Here's how to invest around the biggest jump in wage growth in 7 years

An employee sprays fiberglass over a modular boat part at the Everglades Boats manufacturing facility in Edgewater, Florida.
Ty Wright | Bloomberg | Getty Images

Friday's jobs report came in slightly worse than expected, but the big story was wage growth in October. Average hourly earnings posted a 2.8 percent annualized increase, the biggest jump in seven years.

So which stocks should investors buy or avoid as wage growth accelerates?

Fundstrat's Tom Lee recently analyzed which stocks win when wage growth is on the rise.

"Wage inflation sensitivity [is] beginning to impact stocks," the strategist wrote in a note to clients last Friday. "Stocks with low wage sensitivity outperformed ... since May."

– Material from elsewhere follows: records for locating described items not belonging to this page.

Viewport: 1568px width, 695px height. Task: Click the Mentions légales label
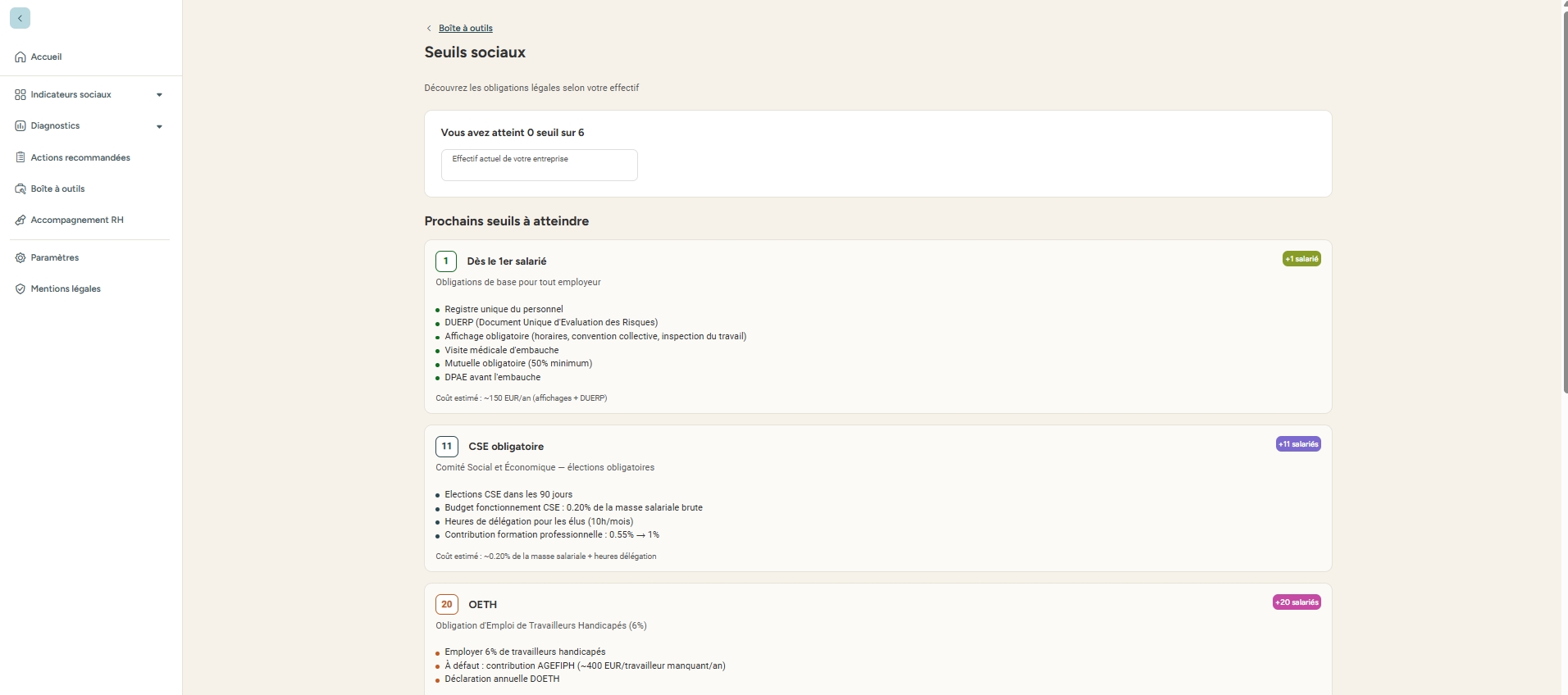(x=66, y=289)
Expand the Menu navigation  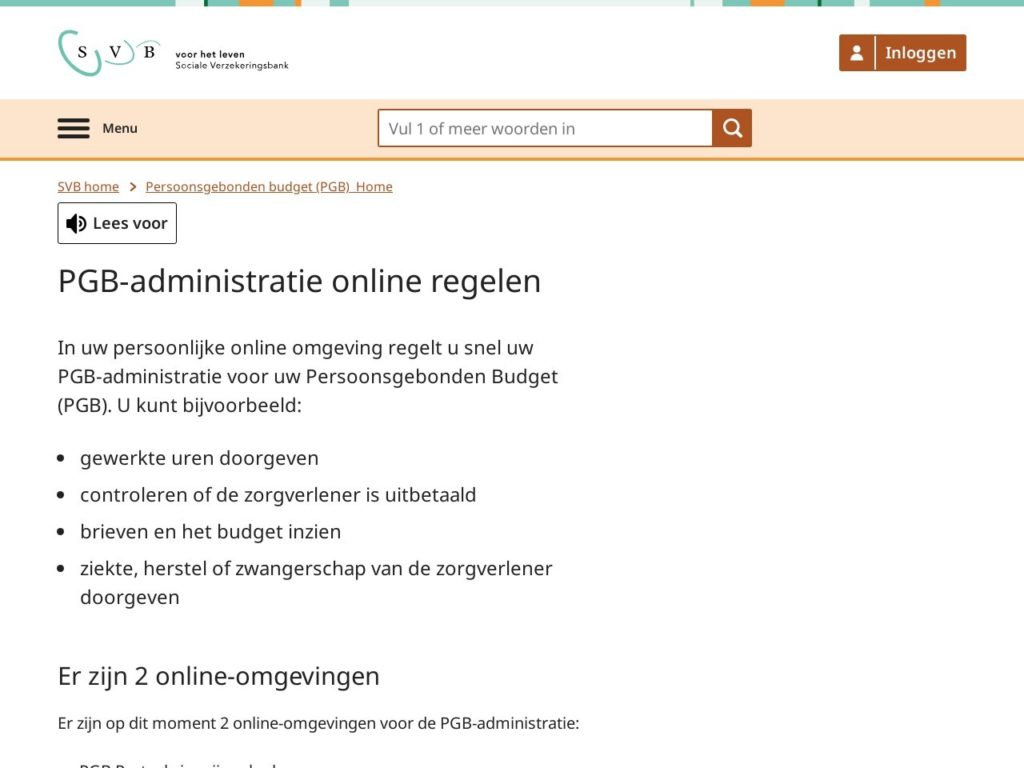97,127
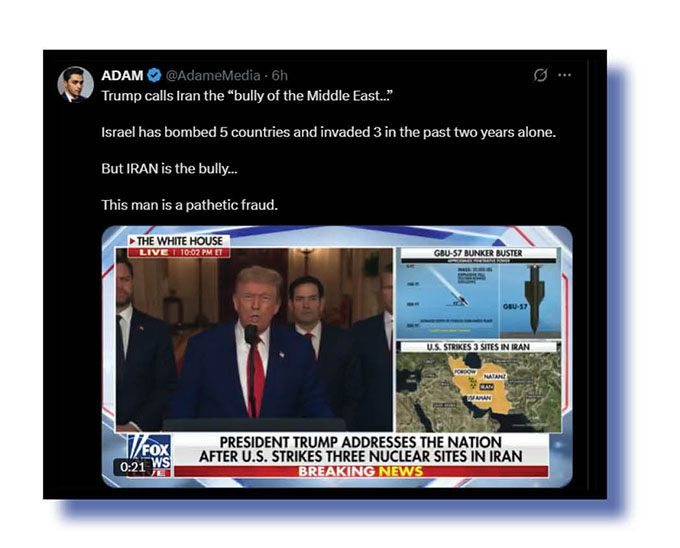
Task: Click the Breaking News red banner
Action: click(x=361, y=471)
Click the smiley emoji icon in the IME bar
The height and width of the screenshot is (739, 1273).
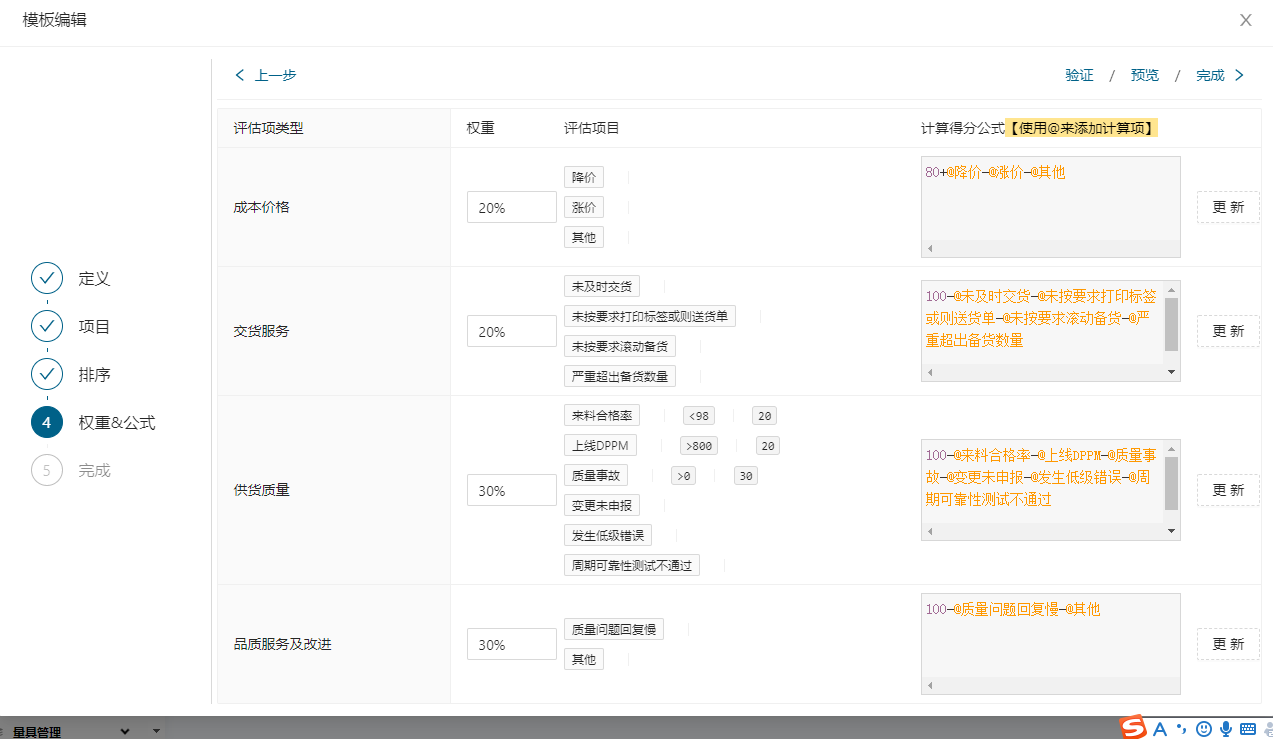1204,728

Fundstrat's wage sensitivity methodology is to rank companies by the market value per employee ratio. He found that companies with the lowest number of employees relative to their size perform the best in the stock market during environments of wage inflation.

Stocks like Facebook and others with low labor intensity do the best, according to Lee's analysis.

On the flip side, companies like supermarket chain Kroger and Darden Restaurants do poorly as their bottom lines will take the biggest hit because they will need to pay their large workforce more money, according to Lee.

According to a screen using hedge fund analytics tool Kensho, consumer discretionary stocks performed the worst during quarters where wage growth is one standard deviation higher than trend.

The findings match Fundstrat's analysis as retail chains such as Bed Bath & Beyond and Home Depot with high labor intensity in their businesses fared the worst.

Disclosure: NBCUniversal, parent of CNBC, is a minority investor in Kensho.